Commonly referred to as an echo, an echocardiogram is an ultrasound test for the heart. It uses sound waves to show the shape, texture, and movement of the heart valves, the size of the heart chambers and how well they work. This test also allows the doctor to analyze the direction and speed of blood flow through the heart. This test is painless and takes approximately half an hour.

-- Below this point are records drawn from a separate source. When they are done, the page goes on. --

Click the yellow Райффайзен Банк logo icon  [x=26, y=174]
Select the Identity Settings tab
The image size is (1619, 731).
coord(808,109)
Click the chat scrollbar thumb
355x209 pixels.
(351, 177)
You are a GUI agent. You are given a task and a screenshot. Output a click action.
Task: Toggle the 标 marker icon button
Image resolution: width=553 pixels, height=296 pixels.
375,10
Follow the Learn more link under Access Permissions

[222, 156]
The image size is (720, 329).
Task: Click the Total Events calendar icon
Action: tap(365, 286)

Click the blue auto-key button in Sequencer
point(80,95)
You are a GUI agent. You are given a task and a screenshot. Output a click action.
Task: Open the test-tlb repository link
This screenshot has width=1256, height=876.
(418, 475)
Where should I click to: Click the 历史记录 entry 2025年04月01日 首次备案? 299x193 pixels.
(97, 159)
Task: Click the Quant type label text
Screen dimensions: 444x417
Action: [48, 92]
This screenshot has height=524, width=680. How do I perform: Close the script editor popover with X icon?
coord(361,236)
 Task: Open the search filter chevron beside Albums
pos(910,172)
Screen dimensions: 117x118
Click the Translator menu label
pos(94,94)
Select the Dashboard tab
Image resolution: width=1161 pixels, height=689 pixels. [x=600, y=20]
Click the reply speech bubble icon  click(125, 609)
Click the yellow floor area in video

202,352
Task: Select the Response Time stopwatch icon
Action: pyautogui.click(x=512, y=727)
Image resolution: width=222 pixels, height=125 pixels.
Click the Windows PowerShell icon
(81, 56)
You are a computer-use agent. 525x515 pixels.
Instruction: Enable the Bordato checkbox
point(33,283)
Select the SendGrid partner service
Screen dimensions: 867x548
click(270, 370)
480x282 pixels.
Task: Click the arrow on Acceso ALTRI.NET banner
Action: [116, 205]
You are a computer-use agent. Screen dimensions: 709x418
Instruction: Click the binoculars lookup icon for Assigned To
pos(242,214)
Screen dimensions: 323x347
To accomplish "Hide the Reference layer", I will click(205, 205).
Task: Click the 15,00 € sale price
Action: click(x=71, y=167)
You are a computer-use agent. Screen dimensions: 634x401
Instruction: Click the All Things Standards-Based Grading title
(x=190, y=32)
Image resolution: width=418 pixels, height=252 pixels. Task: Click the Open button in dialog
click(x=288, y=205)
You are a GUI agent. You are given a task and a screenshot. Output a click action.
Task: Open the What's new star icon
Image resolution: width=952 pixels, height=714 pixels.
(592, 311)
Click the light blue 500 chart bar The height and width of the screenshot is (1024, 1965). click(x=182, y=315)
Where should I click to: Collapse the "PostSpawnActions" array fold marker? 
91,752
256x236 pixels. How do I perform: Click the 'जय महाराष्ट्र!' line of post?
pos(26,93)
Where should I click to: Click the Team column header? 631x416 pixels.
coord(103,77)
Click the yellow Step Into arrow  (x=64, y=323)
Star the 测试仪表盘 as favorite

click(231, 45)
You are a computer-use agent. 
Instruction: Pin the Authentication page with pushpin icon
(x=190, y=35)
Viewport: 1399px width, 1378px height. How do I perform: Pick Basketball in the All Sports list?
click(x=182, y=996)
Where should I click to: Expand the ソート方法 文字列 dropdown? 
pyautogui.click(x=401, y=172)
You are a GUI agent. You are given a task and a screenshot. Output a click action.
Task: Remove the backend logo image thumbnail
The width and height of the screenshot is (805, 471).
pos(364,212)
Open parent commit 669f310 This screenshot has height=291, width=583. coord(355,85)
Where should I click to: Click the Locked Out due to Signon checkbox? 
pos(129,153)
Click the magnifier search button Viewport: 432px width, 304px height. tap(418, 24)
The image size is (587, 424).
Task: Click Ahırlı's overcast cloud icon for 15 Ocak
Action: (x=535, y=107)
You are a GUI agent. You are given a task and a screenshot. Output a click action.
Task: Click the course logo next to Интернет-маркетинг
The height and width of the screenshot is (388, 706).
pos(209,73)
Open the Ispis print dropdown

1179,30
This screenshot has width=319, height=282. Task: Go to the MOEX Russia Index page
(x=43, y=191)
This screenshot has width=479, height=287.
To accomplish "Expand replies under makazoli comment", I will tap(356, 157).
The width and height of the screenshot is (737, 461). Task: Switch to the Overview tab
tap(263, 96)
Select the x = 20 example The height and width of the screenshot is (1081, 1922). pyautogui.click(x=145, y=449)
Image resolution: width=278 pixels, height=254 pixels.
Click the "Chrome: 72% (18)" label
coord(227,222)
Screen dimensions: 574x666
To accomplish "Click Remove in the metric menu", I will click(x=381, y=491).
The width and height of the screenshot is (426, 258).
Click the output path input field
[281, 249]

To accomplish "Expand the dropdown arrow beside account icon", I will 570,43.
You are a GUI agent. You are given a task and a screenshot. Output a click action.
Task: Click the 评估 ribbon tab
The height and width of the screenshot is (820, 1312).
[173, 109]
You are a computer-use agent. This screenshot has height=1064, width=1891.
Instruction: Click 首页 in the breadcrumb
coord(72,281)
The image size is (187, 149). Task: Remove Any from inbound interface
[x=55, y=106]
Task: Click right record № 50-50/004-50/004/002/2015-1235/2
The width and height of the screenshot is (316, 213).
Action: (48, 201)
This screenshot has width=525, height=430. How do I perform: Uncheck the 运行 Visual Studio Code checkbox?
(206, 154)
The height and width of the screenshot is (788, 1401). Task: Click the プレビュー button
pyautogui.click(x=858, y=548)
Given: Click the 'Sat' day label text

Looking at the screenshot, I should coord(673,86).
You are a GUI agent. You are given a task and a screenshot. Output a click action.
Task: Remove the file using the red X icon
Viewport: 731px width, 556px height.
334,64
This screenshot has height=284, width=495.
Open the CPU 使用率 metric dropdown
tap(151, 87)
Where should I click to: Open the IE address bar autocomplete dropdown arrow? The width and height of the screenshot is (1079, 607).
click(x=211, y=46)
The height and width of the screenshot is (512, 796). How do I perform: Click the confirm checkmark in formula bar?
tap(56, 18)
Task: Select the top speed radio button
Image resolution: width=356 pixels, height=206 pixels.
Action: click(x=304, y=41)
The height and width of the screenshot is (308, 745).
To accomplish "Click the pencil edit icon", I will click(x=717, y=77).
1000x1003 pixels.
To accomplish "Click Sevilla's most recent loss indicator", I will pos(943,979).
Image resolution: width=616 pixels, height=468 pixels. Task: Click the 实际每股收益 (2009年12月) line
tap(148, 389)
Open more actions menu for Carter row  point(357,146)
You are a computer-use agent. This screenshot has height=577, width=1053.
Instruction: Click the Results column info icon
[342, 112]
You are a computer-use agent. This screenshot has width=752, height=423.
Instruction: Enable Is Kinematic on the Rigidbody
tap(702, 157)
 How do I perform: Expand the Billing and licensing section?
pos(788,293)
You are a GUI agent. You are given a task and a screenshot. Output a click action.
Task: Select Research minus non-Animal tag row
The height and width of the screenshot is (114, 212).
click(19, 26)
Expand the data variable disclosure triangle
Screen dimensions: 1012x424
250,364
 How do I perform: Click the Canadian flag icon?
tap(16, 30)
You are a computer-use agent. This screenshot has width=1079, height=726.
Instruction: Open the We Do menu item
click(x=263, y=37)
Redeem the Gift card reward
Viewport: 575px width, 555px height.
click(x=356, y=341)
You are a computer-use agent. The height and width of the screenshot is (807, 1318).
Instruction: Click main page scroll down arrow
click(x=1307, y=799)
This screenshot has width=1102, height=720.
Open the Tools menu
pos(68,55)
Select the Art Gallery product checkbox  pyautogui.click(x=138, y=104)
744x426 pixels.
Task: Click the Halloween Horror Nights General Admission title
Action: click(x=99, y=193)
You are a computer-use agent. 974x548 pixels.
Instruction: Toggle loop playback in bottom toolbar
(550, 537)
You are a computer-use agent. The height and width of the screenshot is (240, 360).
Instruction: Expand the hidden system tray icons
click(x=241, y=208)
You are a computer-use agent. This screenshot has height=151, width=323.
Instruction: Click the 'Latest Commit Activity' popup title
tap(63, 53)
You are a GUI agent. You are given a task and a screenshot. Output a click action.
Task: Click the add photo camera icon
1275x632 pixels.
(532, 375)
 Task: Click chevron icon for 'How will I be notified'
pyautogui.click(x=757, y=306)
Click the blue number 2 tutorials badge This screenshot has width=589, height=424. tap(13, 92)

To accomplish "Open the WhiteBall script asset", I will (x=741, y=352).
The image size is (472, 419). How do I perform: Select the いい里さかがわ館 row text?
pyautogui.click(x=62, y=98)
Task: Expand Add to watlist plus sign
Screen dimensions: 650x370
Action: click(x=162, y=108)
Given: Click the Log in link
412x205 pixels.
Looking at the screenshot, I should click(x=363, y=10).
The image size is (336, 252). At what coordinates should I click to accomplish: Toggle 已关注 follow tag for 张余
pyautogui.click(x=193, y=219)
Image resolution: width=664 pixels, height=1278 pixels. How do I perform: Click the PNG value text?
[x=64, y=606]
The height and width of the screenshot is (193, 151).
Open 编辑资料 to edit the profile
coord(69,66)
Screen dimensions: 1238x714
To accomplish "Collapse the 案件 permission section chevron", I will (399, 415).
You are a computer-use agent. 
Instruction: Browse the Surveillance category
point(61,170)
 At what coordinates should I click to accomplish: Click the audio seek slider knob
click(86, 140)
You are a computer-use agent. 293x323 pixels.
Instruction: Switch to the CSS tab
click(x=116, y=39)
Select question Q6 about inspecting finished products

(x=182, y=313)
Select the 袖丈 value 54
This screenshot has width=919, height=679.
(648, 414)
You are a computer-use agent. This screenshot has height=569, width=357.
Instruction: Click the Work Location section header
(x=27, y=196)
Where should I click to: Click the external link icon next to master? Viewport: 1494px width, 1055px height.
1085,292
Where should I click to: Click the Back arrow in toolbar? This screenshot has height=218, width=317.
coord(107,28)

During an echo, electrodes are placed on the chest; these monitor the patient’s heartbeat. The technician will move a gel-coated device firmly over your chest. This device is a transducer that sends sound waves to the heart. The sound waves bounce back to a machine and are transformed into images on a video monitor. The patient may be asked to breathe according to the technician’s directions as having air in the lungs may affect the quality of the images. If a doppler study is being performed, a test that measures the direction and speed of blood flow, you may hear a whooshing sound during the test. The images are recorded so that the doctor can review them after the test.
A Stress Echocardiogram follows the same protocols as the EKG stress test while incorporating an echocardiogram. An echocardiogram uses ultrasound to image your heart. Your heart is imaged at both the beginning of the test and at peak activity level and allows the doctor to study the wall motion of the heart’s pumping chambers before and after exercise. Stress echos can help determine whether or not certain areas of the heart muscle are getting enough oxygen-rich blood.
If a patient cannot exercise, the test can be performed with the administration of medications that “stress” the heart without exercise. This is useful for patients who cannot walk because of joint problems, have had prior strokes, or are too weak to exercise.
After the test a patient can return to their normal daily routine. The doctor will review the images produced during the echocardiogram and will discuss the results in a follow-up appointment.